This month we catch up with Boston-raised, former corporate banker, organiser extraordinaire of INC wine and tapas events, US Embassy Community Liaison Officer, intrepid traveller and imminent grandmother, Linda Talluto
- What have you been doing in Madrid since you arrived a year ago?
To be honest, I spent a lot of time trying to figure out what one does all day after working every day since I graduated from college….which was a long time ago!
- Where have you lived before?
Atlanta, Moscow, Chennai, Pretoria, Karachi, Lahore, Buenos Aires and now Madrid.
- Tell me about living in Moscow in the 1990´s just after the Cold War.
There were shortages of food items in the shops, our kids learned to be hoarders because we never knew when we might see peanut butter again, so we would buy 12 jars. Every day was a challenge, but we also witnessed a lot of progress and exciting changes along the way.
- Has returning to the US ever been challenging after time spent overseas?
After four years of living in Moscow with its extreme weather, scarce food and jammed Metro it was a real culture shock to go “home” and listen to sedate southern ladies discuss their latest beach vacations or what was on sale at the local enormous supermarket. I felt like I had zoomed in from Mars.

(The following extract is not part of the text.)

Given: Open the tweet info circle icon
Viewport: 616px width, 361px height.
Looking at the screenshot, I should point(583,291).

- Has anything surprised you about Madrid?
I love walking down the streets of the city at lunchtime and seeing how many older people enjoying wine or beer with their lunch. People seem more relaxed; I don’t think I have ever seen someone running to their next appointment while eating a sandwich on the go!

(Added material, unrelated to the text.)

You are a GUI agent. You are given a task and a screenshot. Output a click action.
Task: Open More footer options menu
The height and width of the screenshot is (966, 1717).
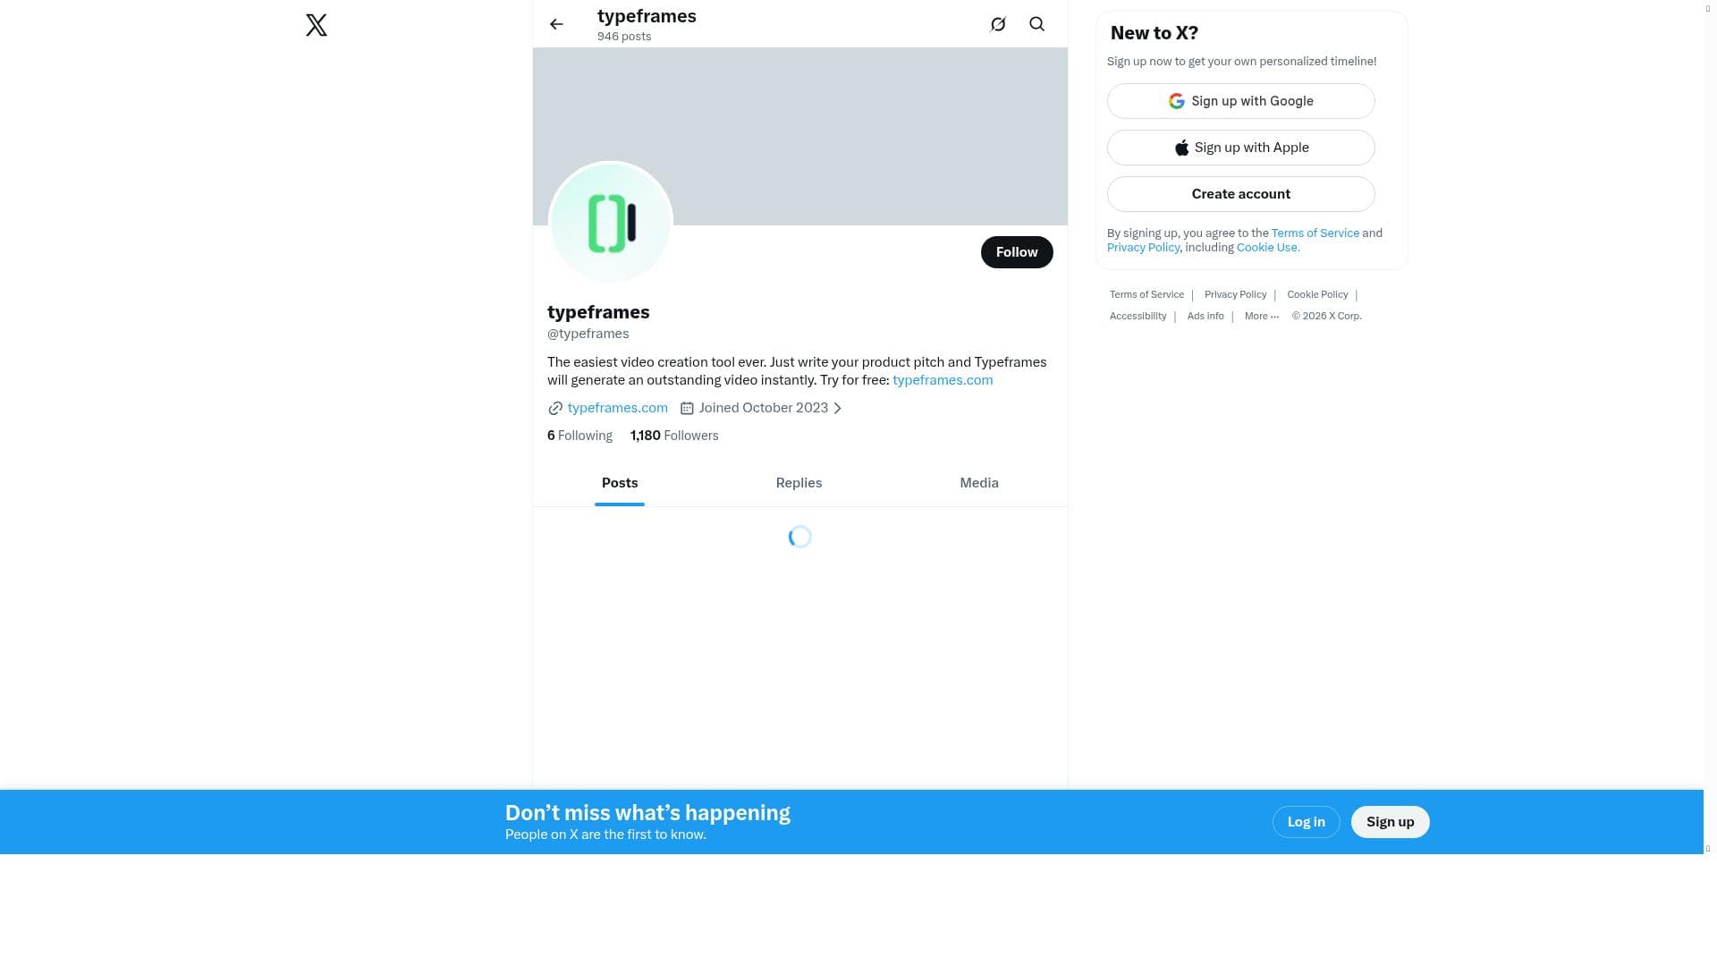(1261, 317)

- What was it like as an expat woman living in Pakistan and India?
I dressed the part, wearing the Salwar Kameez and an occasional sari which the locals appreciated. I was reminded of the cultural differences and conservative nature of women’s dress when we returned from a trip to Thailand and I was wearing shorts, a T-shirt and sneakers. When we got to baggage claim, there were young boys literally pointing and laughing at me and people staring at my white legs everywhere. I was like the funny looking animal in the zoo!
7. You and your family are avid travellers, where has most impressed you?
We took an amazing trip to Japan last winter. The county is so orderly, clean, people so courteous and amazing food. It was a pleasure to use a public restroom! The scenery is fantastic and we enjoyed the challenge of getting around and ordering meals without any English spoken.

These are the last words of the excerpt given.